[[ Records for this exercise open ]]

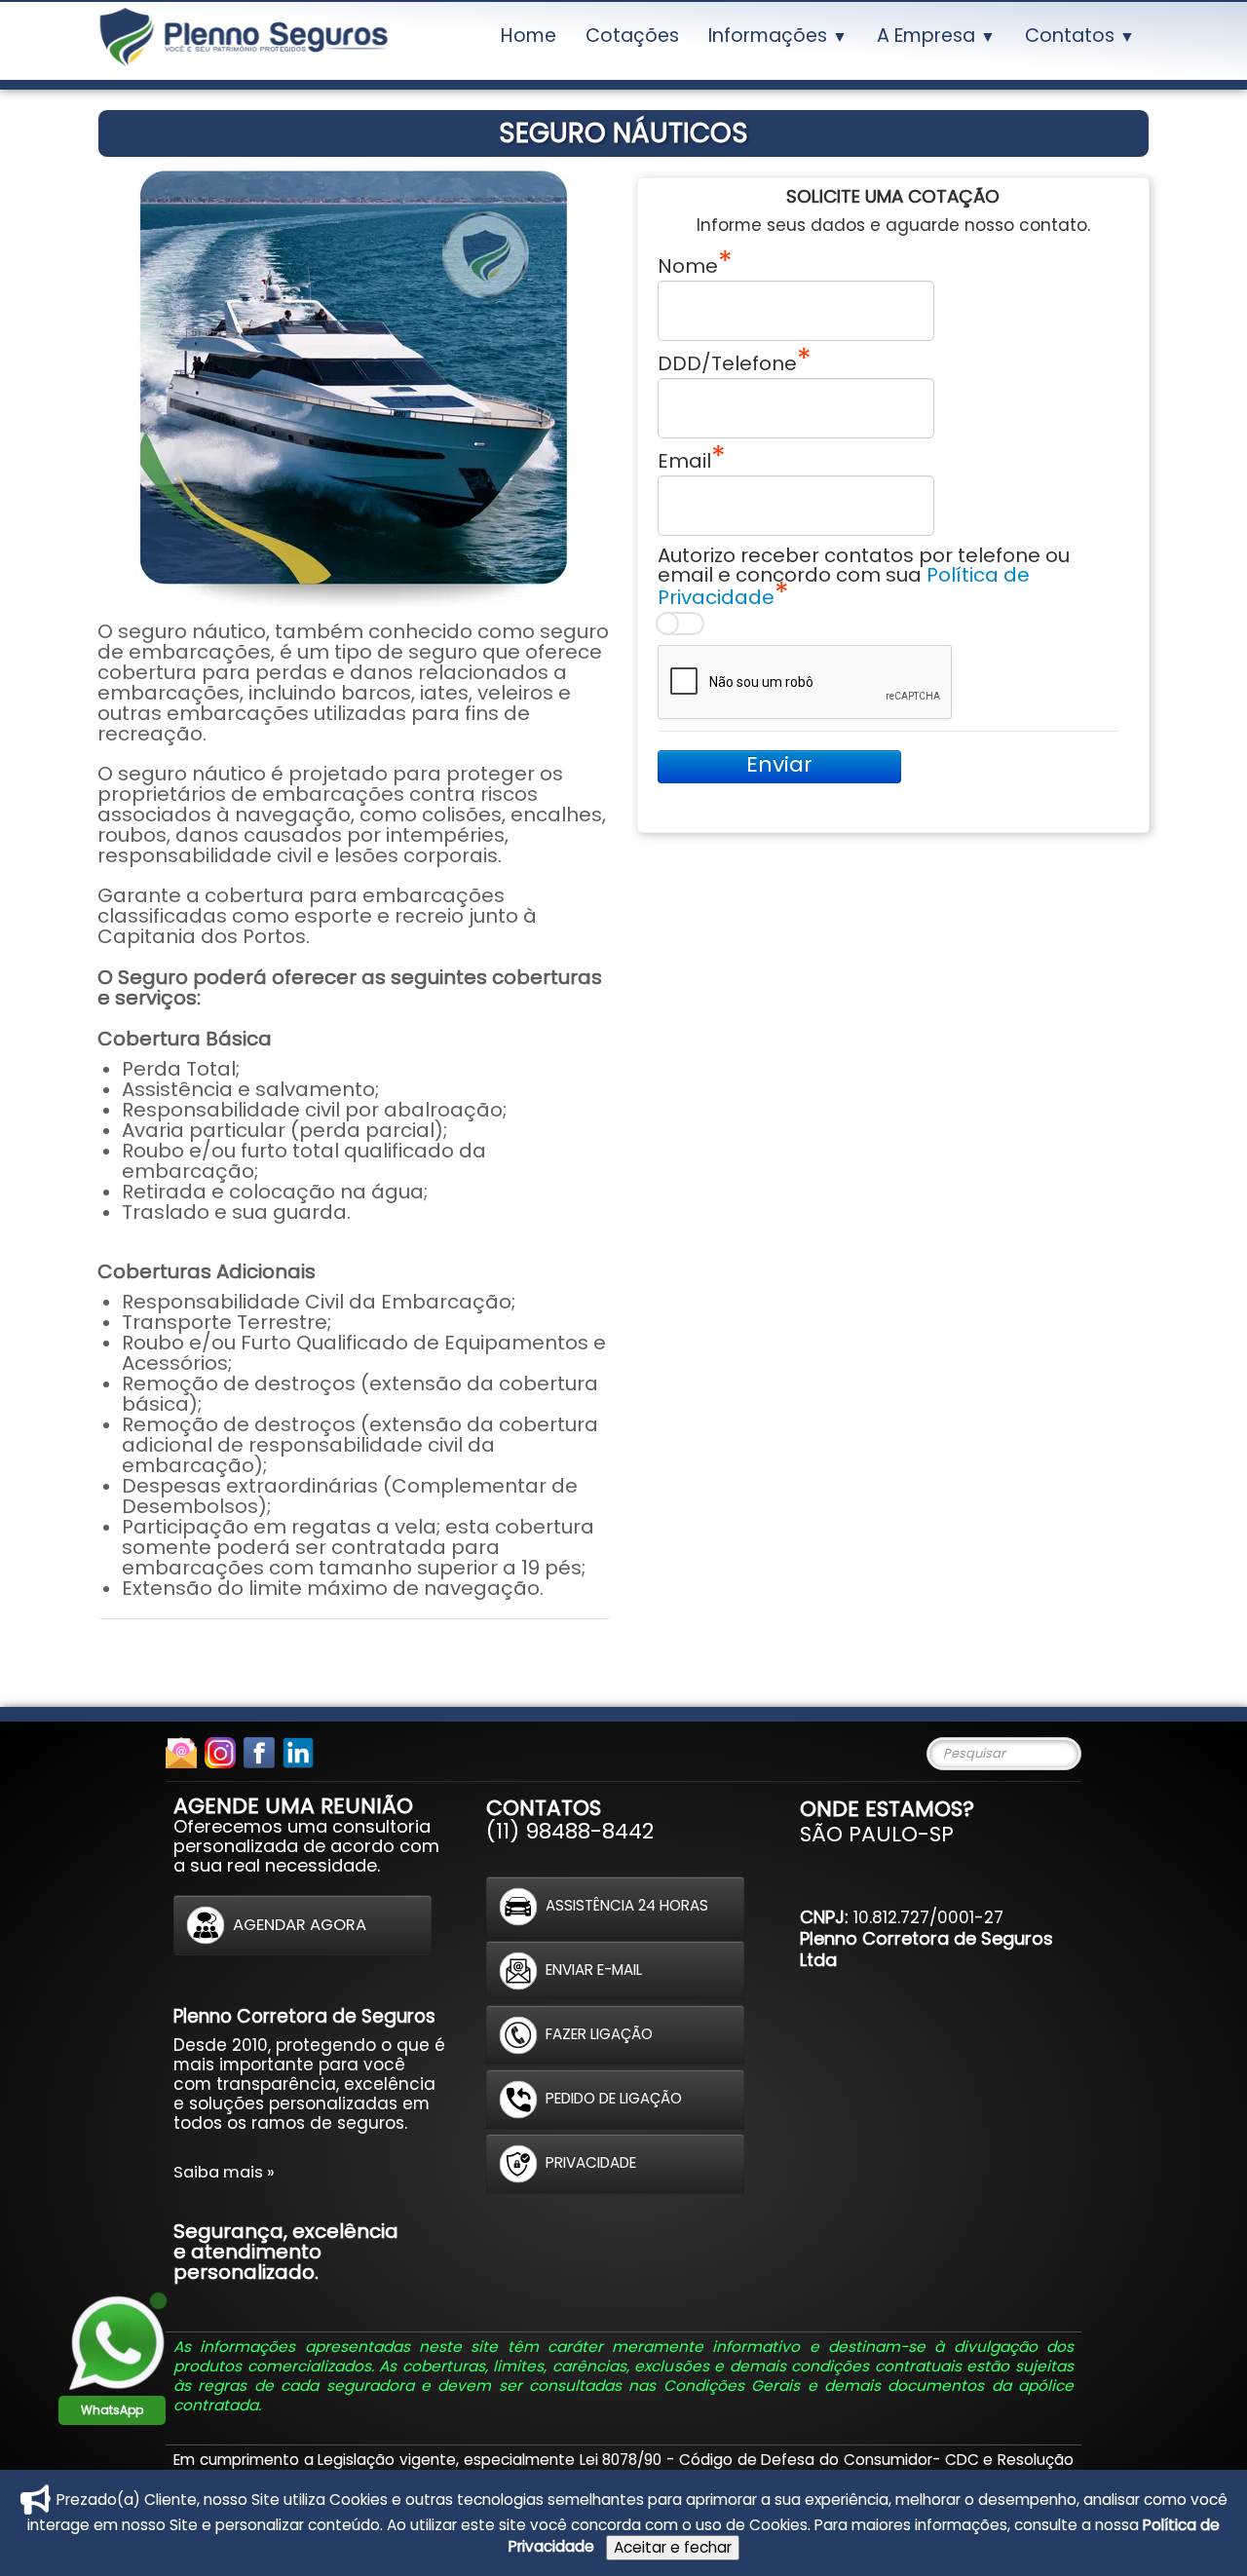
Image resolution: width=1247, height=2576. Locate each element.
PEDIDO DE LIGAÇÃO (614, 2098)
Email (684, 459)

[[ Records for this exercise closed ]]
[[ Records for this exercise open ]]

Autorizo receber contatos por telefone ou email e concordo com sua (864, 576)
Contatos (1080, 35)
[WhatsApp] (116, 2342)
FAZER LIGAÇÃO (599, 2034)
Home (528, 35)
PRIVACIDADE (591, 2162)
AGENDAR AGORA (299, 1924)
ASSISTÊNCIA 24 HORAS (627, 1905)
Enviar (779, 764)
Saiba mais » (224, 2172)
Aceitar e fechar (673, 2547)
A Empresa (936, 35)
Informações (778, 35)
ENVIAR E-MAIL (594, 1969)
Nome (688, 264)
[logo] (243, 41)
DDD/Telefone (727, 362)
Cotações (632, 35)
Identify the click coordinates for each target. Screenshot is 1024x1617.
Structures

[[ Records for this exercise closed ]]

**What you should do**
Everything in the material above from the line that has "Autorizo receber contatos" through the line that has "Cotações (632, 35)" must be duplicated exactly, with no other lines given.

**Task result**
Autorizo receber contatos por telefone ou email e concordo com sua (864, 576)
Contatos (1080, 35)
[WhatsApp] (116, 2342)
FAZER LIGAÇÃO (599, 2034)
Home (528, 35)
PRIVACIDADE (591, 2162)
AGENDAR AGORA (299, 1924)
ASSISTÊNCIA 24 HORAS (627, 1905)
Enviar (779, 764)
Saiba mais » (224, 2172)
Aceitar e fechar (673, 2547)
A Empresa (936, 35)
Informações (778, 35)
ENVIAR E-MAIL (594, 1969)
Nome (688, 264)
[logo] (243, 41)
DDD/Telefone (727, 362)
Cotações (632, 35)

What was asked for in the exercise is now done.